Copyright (C) 1994, Digital Equipment Corp.
Created by Carsten Weich and Greg Nelson
A {\it stable object} is an object whose state is stored on the disk or other medium whence its state can be recovered if a program crashes.
The generic interface Stable defines a subtype of a given object
type that is just like that object type, but stable. The generic
argument to Stable is an interface named Data, which is
assumed to contain an object type named Data.T. Thus the type
Stable(Data).T is like a Data.T, but stable. In case of a
failure (of either the program or the system) such objects can
recover by resuming their last recorded state.
The state of a stable object is stored as a checkpoint together with a redo log; the log contains entries for all updates performed since the last checkpoint. These updates are recorded by logging a number identifying an update method, together with the arguments of the method. The typical cost for an update is therefore on the order of the cost of a single disk write.

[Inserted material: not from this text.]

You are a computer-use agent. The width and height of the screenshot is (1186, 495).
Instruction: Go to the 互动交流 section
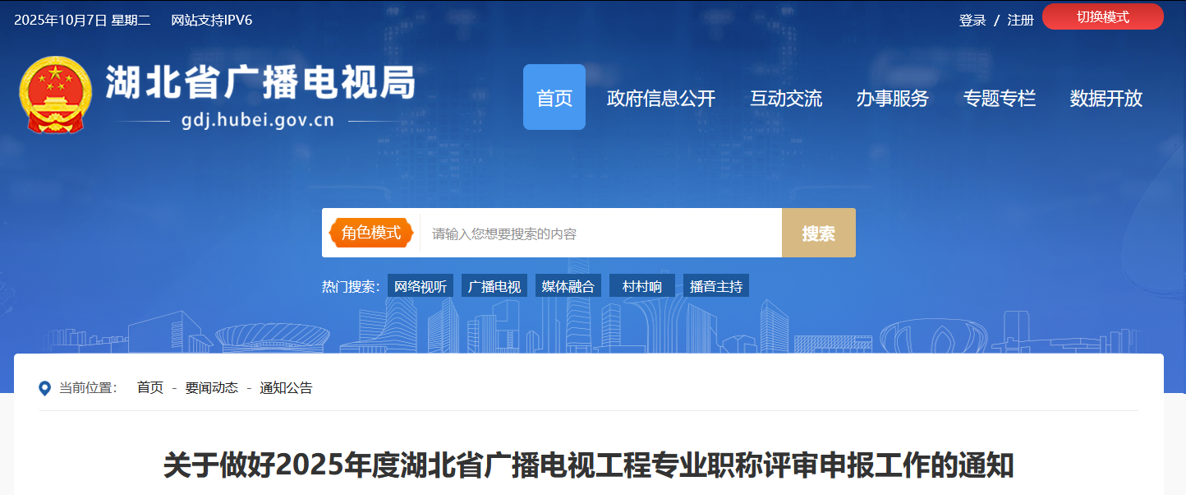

In order to keep the redo log from growing without bound (which
would cause the recovery time to grow without bound), it is necessary
to periodically write a new checkpoint. While writing a new
checkpoint the data structure is unavailable for updating. As
a client of the Stable package, you can control how often checkpoints
are made.
The strategy used by the Stable package is described more fully
by Andrew D. Birrell, Michael B. Jones, and Edward P. Wobber
in ``A simple and efficient implementation for small databases'',
{\it Proceedings of the 11th ACM Symposium on Operating System
Principles}. This paper is also available as SRC Research Report
24, January 1988.
The stable stub generator stablegen will automatically produce
an implementation of any generic instance Stable(Data). The
default implementation produced by stablegen reads and writes
checkpoints using the pickles package, and reads and writes
the redo log using the same marshaling mechanism as the network
objects stub generator (stubgen). This is suitable for many
applications, but not for all. The comments at the end of the
interface explain how to customize the behavior of the stable
package in several different ways.
The initialization method for a stable object will reset it to the stable state, if the stable state is present; otherwise the method creates and initializes the stable state.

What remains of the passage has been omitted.